The Parliament will begin drawing up revisions to the Bankruptcy Act and the Consumer Protection Act to remedy the shortcomings brought to light by the bankruptcy of Anttila, promises Kaj Turunen (PS), the chairperson of the Parliament's Commerce Committee.
The Commerce Committee is responsible for matters dealing with consumer protection.
“I believe the issue is so important that the necessary legislative changes should be launched by the Commerce Committee in early September,” Turunen says in a press release.
Turunen estimates that two features of the legislation are particularly in need of immediate revision. The legislation, he writes, should guarantee that customers are treated equally irrespective of their method of payment and that customers are not treated as creditors in the event of bankruptcy. Currently, customers who used a credit card to pay for their order may be eligible for compensation from their card issuer in the event of bankruptcy, whereas customers who used a debit card or online banking credentials to pay for their order may not be compensated for undelivered orders.

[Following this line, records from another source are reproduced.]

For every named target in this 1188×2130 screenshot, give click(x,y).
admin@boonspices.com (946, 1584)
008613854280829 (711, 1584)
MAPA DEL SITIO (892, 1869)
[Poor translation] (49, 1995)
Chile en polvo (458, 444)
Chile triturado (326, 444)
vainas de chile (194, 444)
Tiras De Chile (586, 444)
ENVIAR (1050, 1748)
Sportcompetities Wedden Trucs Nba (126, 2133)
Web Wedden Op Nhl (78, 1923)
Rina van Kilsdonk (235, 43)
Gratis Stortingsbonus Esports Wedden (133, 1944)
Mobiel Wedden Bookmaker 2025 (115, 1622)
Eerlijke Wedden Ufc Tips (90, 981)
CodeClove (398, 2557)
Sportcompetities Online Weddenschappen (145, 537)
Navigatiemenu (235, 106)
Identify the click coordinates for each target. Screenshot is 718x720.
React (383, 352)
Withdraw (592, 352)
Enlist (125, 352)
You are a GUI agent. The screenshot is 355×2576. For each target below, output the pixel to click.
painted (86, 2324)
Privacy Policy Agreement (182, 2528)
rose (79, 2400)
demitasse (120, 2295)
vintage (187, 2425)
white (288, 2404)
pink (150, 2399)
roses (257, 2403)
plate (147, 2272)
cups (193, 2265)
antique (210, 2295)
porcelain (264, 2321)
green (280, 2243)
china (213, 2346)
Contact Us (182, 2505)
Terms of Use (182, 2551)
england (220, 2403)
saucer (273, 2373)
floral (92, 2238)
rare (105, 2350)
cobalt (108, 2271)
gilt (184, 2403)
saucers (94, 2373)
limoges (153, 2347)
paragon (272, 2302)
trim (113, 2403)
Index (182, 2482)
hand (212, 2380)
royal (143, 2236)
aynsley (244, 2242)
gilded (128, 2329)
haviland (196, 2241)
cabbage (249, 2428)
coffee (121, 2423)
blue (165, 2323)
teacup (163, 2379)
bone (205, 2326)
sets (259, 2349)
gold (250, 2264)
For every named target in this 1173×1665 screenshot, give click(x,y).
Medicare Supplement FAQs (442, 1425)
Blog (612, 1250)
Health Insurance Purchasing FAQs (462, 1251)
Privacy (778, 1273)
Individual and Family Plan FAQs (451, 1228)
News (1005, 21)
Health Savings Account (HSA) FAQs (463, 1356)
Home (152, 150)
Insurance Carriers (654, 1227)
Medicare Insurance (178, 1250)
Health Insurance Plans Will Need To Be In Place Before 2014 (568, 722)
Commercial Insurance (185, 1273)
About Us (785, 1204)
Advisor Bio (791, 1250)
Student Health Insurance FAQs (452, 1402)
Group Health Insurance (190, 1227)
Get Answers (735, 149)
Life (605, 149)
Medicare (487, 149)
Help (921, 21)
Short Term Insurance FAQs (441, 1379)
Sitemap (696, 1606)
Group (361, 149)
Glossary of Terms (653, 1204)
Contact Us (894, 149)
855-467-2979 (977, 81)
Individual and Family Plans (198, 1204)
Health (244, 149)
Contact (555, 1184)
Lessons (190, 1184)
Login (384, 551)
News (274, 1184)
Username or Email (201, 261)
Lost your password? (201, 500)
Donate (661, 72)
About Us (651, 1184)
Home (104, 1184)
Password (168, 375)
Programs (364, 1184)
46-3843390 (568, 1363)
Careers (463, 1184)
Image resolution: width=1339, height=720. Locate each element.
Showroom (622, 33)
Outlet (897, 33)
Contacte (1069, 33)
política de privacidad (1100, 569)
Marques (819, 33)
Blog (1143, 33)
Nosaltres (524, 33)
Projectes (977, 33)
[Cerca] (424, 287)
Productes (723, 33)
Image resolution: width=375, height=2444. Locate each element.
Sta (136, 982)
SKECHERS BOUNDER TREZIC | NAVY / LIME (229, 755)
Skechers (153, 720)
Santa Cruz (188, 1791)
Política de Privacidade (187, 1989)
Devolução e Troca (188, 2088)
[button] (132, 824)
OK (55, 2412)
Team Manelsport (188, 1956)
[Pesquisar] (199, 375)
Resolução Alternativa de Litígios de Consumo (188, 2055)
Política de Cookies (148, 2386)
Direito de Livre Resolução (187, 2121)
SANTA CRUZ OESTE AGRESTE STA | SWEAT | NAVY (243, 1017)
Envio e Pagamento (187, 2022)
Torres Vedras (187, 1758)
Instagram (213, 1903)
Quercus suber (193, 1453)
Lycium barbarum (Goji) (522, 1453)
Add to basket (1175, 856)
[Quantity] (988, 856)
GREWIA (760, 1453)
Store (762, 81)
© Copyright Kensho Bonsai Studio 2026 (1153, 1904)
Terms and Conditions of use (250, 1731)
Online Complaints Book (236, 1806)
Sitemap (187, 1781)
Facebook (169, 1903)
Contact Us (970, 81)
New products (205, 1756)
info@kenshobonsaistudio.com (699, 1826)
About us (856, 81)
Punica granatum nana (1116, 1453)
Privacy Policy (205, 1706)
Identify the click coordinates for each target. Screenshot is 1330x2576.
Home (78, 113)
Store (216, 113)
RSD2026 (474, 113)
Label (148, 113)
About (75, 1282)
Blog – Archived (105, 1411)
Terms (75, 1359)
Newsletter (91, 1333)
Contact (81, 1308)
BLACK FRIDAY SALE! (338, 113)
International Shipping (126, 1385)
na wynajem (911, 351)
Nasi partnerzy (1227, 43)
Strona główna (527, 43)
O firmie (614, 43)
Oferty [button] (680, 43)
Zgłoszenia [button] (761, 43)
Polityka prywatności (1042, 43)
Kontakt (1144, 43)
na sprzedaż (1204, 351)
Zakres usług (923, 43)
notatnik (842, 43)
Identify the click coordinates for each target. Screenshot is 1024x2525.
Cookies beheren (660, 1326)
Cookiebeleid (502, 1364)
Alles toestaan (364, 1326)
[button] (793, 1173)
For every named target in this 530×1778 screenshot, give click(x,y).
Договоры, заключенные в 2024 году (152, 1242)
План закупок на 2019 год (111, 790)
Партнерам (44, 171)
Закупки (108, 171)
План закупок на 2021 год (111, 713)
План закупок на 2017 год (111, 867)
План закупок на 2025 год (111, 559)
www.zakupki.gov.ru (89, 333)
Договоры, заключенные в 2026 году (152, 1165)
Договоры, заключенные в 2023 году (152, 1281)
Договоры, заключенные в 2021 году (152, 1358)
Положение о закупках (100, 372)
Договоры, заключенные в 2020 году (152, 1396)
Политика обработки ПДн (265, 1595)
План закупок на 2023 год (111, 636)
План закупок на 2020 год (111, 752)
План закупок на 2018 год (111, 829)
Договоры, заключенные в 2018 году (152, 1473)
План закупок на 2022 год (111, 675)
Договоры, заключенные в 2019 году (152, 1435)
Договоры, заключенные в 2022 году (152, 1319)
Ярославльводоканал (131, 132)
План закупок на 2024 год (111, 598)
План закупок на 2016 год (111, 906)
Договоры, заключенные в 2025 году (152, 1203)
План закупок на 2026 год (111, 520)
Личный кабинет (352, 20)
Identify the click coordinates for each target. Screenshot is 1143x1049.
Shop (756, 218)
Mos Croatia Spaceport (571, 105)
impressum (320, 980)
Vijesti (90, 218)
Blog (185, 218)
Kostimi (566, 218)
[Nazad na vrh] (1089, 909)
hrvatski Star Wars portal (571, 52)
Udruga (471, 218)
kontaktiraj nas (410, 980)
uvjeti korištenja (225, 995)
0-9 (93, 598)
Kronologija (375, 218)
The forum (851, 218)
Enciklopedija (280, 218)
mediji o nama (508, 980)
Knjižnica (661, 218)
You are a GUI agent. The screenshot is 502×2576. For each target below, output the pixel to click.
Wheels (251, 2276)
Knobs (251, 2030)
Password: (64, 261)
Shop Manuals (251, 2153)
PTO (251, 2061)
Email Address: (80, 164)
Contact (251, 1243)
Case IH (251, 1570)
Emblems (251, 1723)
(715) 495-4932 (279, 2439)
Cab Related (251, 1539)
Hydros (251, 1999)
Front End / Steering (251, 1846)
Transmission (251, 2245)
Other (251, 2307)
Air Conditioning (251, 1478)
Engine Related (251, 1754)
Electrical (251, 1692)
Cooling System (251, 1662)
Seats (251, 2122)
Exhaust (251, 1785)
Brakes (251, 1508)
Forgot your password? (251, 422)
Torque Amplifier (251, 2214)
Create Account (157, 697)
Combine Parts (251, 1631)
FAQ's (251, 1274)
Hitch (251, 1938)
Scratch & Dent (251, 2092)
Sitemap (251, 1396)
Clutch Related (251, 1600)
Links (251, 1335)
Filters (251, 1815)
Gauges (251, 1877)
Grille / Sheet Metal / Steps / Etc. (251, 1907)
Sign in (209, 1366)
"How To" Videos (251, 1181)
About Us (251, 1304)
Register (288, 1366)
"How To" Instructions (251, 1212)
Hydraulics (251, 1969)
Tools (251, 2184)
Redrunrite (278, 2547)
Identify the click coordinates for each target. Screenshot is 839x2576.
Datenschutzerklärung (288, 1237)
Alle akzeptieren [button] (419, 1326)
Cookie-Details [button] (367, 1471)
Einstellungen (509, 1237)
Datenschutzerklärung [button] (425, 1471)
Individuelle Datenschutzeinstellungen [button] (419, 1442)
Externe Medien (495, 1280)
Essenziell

“Many low-income people are not even granted credit cards and instead use their online banking credentials [to shop online]. It is unreasonable if the premise of the legislation is that these people are at a disadvantage,” writes Turunen.
He also estimates that consumers are unlikely to be aware of the risks associated with online shopping.
“No one is under the impression that they are granting a loan when placing an order with a company. Consumers cannot be required to have knowledge of the economic situation of the company they placed their order with. Consumers should be in a priority position in relation to creditors,” he argues.